The First All-Electric Hospital in the Nation – UCI Medical Center-Irvine
The new UCI Medical Center-Irvine (UCIMC-I) is located at the UCI campus and city edge adjoining the San Joaquin Marsh preserve. The UCIMC-I is a symbolic bridge between busy urbanscape and untouched nature, creating a unique healthcare destination with a highly biophilic and sustainable design.
The new campus includes a 144-bed hospital and an ambulatory care center (ACC). The hospital and ACC are connected at the lower level to create an integrated inpatient and outpatient interventional services platform, consolidating staff, operations and support space. One level above, an entry level plaza serves as a focal point of the campus, accommodating healing gardens, respite, dining and gathering areas with views to the natural preserve. A new all-electric central plant supports the hospital and ACC, a national first in carbon reduction.
CO Architects’ design considers patients, staff, visitors, operations and the lifespan of the building. The design integrates multiple specialties and treatment programs on one campus with a commitment to creating a healing experience. The aesthetic vision focuses on the unique siting between the natural preserve of the San Joaquin Marsh and the main academic campus. These surroundings played a key role in making the complex a healthcare destination of choice for patients, physicians, researchers and staff.
UCI’s Physical Design Framework lays a strong foundation for sustainable design solutions. The university’s perspective on structural resilience required a brace-frame approach, providing the simplest response to possible post-earthquake damage conditions or repair. The design team looked further at this solution from the perspective of embodied carbon and found that the buckling-restraint brace frames resulted in a structure with about 20% less embodied carbon than any others. Additionally, the building enclosure features a unitized exterior curtainwall system with glass, metal panels, stone and sunscreens. The design team worked closely with the fabricator to ensure every element is standardized while addressing every unique external or internal adjacency. This allows us to use the least amount of material during construction, further reducing carbon embodiment.
The Central Utility Plant is quite unique as an all-electric utility infrastructure source for the hospital and ACC. There is no gas fired equipment for heating, cooling or steam generation under normal operation. All services generated under normal operation are 100% electric including chillers and air-source heat pumps as augmented heat recovery. The air source heat pump for heating is a key differentiator to going all-electric, and brings with it some particular challenges. They are noisy and require a lot more outdoor space than a typical central plant provides.
The exterior wall shading and solar control effectively reduces 85% of the direct sunlight across a 365-day cycle, while also providing views to the natural surroundings. Optimizing for solar and optimizing for view are two very different things.

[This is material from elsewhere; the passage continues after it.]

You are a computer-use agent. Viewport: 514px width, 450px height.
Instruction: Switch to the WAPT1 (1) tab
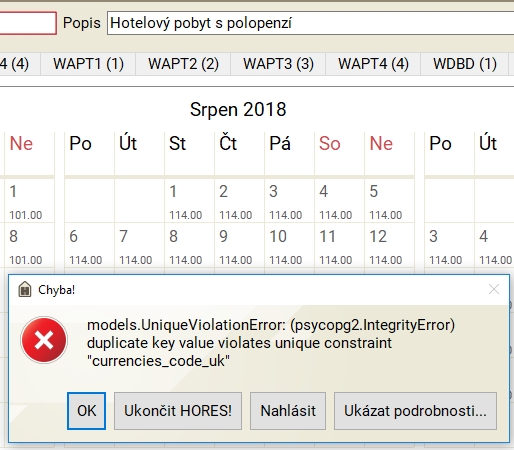(88, 64)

Per the Criteria Documents, the design solution needed to solve how to orient and configure the buildings to take advantage of the views of the distinctive natural preserve while balancing reduction of solar heat gain. The studies became about how can the buildings self-shade? How can one building shade the other building at opportune times? To achieve 85% reduction in solar gain, shading from the adjoining building is essential. In the lower floors of the ACC, the hospital is actually helping shade it and vice versa, so the positioning of the buildings to help each other became a very critical part of the design.
The solar studies expanded to a room-by-room evaluation, where it was found that horizontal overhangs were most effective at load reduction. From an experiential point of view, this was also preferable for patient experience and views. The highest utility of shading device occurred within the first two to three feet of that device, and was benefited by its location on that opening. This became a building block for creating a combined approach of shading devices and glass technology. The upper floors of the hospital utilize horizontal shade projections, the lower floors utilize frit patterns in the glass, resulting in the same savings toward the 85% overall solar gain reduction.
The use of frit at the plaza level also correlates to the most active areas and the coming and goings of people. The plaza level has a café, meeting rooms and elevator lobbies. This kind of openness and less-complicated approach to glazing is opportune here. In the upper floors, where there is more respite and more time spent in a single location, we opened the windows up by using the sun-shading devices, which give those spaces much greater access to views, but the same performance in terms of the solar performance. One further factor for glazing and frit utilization is its response to what ecologist and biologists brought to the table as an additional concern for this facility and its location on the natural marsh preserve – bird safety. The lower-level windows reflect greenscape that birds can misinterpret as an opening. The lower levels glazed surfaces are simple in their configurations to avoid visual confusion, but additionally, through the use of the frit incorporate an added bird-safety response in conjunction to its benefit of reducing solar heat gain.
Finally, the site includes multiple areas to gather outdoors – pathways to connect with the natural surroundings and main campus, and numerous healing gardens. These areas of respite provide access to natural environments for patients, staff and visitors alike. The views from the building and plaza and direct access to the protected marsh are linked to health benefits like lowering blood pressure and stress, reducing anxiety and increasing healing. This design functionally and aesthetically meets the goals of UCI and provides a welcoming new campus destination for healthcare, research and education.